Tapping the Wall St. Wire

Notes on Next M-Day

(30 August 1948)

From Labor Action, Vol. 12 No. 35, 30 August 1948, p. 3.
Transcribed & marked up by Einde O’ Callaghan for the Encyclopaedia of Trotskyism On-Line (ETOL).

A few weeks ago in Chicago the armed forces’ Industrial College held a special, semi-secret two-week industrial and economic mobilization course for big businessmen.

Only one newspaper, the Chicago Journal of Commerce, covered the event, and that paper was permitted to discuss only certain portions of the information divulged. Interesting facts about the plans of industrial and military men for the coming war were divulged in the Journal’s series.

The student body consisted of 140 “civilian conferees” – executives from seven banks, two large merchandising firms, four utilities, five railroads and 80 manufacturing and other companies, together with seven universities. About 140 high-ranking reserve officers also attended.

Competition among industrialists to attend was reported “very keen,” the reason no doubt being that attendance would place a halo of “know how” around the persons and companies represented, and would also give them “connections” with the nation’s military leaders in charge of placing war orders.

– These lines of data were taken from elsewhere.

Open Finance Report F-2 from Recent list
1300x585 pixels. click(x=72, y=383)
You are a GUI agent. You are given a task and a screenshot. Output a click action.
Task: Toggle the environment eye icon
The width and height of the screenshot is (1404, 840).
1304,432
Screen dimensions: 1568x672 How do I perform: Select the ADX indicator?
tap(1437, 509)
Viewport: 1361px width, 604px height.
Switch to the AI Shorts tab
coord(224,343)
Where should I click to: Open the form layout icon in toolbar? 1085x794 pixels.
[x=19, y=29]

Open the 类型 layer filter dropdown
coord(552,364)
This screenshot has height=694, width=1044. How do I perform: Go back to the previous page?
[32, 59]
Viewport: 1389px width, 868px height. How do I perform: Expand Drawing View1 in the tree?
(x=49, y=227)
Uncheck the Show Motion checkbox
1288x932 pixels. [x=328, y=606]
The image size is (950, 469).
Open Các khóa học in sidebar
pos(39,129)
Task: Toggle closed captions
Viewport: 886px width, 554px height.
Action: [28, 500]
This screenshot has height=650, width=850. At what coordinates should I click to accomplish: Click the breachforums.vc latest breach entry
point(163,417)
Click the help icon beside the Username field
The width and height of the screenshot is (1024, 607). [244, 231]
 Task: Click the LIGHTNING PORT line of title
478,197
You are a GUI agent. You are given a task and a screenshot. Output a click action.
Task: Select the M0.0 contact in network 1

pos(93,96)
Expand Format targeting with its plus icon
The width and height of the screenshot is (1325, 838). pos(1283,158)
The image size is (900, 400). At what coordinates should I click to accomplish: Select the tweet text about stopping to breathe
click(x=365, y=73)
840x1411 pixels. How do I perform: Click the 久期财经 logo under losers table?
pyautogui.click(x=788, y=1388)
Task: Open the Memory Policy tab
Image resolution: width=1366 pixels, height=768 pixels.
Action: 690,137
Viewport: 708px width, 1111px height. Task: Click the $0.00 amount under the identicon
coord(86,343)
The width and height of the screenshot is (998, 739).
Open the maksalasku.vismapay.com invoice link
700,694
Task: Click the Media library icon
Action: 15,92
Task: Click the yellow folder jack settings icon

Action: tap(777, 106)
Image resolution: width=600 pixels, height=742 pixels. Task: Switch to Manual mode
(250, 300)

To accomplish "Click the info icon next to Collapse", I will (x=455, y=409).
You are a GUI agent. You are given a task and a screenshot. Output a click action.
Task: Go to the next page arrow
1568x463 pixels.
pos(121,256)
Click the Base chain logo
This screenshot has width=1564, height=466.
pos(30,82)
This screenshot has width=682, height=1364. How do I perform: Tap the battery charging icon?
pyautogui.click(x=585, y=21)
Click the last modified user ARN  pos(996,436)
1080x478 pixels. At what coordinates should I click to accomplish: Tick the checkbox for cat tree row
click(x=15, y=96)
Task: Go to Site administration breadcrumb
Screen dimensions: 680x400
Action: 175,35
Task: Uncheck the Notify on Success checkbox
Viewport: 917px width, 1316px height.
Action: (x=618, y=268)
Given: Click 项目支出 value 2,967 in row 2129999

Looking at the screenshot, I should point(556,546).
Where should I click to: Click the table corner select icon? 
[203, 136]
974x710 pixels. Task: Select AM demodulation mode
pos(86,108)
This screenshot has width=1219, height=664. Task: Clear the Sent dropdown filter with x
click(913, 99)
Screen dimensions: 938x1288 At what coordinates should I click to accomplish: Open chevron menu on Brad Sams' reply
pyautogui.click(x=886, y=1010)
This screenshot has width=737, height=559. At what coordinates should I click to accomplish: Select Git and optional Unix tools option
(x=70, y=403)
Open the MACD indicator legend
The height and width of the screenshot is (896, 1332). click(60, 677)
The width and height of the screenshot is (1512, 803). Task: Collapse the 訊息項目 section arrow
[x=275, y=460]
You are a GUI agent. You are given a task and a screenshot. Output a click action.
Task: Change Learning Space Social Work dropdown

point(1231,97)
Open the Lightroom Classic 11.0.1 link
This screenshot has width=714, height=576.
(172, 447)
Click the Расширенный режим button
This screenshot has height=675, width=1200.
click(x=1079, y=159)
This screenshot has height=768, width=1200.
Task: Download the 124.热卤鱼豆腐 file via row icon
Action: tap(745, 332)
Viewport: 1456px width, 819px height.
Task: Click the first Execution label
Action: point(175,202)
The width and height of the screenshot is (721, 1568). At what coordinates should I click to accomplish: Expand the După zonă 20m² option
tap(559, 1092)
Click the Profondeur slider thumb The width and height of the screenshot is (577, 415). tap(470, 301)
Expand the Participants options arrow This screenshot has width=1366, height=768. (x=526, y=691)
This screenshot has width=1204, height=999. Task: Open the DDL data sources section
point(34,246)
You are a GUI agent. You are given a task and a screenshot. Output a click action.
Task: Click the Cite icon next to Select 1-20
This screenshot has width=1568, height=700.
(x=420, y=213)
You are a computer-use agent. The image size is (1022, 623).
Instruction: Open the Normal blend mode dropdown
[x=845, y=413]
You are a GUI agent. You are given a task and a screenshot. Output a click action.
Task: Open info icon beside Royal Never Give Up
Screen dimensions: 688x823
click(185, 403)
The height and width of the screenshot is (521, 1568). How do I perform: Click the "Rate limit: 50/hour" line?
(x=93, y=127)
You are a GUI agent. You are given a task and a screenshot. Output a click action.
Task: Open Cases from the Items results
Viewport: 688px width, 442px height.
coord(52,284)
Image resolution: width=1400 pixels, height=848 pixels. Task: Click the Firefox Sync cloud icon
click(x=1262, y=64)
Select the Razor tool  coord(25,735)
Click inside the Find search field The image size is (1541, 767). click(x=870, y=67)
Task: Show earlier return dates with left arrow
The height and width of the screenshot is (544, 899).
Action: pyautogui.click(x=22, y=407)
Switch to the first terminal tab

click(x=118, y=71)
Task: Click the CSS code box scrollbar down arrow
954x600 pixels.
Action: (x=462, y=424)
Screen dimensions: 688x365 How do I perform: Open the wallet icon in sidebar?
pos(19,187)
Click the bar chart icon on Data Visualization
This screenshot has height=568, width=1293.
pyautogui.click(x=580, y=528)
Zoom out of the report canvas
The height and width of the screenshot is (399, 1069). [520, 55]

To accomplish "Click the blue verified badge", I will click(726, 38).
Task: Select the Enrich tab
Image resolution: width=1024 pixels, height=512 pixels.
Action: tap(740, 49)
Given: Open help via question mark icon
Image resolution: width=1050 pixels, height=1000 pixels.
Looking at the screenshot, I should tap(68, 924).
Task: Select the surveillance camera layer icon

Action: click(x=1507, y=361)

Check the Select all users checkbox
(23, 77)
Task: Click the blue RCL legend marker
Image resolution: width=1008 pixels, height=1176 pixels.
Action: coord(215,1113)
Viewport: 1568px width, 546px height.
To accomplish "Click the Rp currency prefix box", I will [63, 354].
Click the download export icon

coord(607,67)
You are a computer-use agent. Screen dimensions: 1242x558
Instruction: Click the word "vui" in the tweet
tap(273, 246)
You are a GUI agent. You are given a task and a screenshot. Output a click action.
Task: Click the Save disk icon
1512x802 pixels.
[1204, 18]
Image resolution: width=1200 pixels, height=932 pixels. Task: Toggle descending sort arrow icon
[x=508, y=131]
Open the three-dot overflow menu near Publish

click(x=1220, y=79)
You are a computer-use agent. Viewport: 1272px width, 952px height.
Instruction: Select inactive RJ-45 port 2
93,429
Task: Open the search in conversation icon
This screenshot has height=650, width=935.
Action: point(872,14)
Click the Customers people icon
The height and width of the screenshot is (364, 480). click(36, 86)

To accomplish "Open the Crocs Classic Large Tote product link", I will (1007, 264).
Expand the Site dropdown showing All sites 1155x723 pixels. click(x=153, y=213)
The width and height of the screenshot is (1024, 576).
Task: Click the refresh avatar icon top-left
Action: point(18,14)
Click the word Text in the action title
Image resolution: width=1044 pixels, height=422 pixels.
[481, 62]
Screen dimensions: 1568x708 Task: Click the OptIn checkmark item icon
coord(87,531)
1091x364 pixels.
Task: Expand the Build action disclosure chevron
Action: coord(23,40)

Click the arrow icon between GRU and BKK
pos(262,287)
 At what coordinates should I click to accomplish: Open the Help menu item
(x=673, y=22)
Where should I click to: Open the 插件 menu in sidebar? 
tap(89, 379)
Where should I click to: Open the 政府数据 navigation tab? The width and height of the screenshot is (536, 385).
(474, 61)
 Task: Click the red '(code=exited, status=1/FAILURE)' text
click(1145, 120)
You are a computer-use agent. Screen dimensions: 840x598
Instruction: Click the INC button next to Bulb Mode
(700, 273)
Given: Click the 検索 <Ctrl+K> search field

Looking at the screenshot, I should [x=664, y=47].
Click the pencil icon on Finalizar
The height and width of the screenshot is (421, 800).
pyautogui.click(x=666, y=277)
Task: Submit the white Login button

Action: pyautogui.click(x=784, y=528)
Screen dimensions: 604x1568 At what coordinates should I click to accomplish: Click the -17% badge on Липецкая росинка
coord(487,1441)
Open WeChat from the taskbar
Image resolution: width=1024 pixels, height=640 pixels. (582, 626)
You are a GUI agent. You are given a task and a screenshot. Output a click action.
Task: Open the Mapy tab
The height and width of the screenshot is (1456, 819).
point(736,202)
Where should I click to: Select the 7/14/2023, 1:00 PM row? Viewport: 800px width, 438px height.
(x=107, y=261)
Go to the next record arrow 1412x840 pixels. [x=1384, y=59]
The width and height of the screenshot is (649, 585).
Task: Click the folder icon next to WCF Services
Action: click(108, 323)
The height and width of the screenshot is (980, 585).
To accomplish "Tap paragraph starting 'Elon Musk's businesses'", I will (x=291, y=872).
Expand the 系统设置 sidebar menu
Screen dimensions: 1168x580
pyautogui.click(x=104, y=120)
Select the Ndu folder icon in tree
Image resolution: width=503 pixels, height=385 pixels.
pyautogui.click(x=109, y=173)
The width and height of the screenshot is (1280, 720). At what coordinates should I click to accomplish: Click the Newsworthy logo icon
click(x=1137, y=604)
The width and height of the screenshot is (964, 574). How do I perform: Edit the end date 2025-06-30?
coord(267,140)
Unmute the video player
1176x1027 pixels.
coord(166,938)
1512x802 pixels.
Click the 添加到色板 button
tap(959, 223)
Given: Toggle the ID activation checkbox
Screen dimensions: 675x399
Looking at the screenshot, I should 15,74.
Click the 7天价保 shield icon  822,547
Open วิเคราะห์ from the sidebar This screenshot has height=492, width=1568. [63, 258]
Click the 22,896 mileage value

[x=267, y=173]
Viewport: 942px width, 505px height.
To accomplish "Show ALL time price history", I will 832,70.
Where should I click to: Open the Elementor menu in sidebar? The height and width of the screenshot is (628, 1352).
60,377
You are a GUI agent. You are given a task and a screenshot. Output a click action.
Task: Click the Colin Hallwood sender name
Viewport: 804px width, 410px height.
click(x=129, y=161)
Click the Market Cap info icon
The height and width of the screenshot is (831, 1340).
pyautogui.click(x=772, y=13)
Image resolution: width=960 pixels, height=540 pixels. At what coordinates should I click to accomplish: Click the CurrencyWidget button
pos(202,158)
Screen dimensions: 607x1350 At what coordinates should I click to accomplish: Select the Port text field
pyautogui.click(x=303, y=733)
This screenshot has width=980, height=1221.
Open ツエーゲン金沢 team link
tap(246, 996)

It is significant that the favored companies were instructed to send not their chiefs but the “heirs apparent” in the next decade. This might indicate that the U.S. political and military leaders do not contemplate any immediate armed conflict with Stalin’s government.

Tooling Up for War

Army lecturers revealed that the productive capacity of 7,780 American manufacturing plants had already been tentatively allocated to one or more of the three military services in the program of economic mobilization which began last winter. Allocation of the principal production facilities of some 11,000 additional factories is in process, with the overall goal embracing 22,000 establishments.

The allocation process includes a concrete agreement providing for the major part of a plant’s industrial capacity to produce a specific item of munitions at a specific rate of output, according to the Journal. The corps of engineers is planning requirements for a period described as M-Day plus two years, and is vigorously pushing the allocation program through six area procurement offices.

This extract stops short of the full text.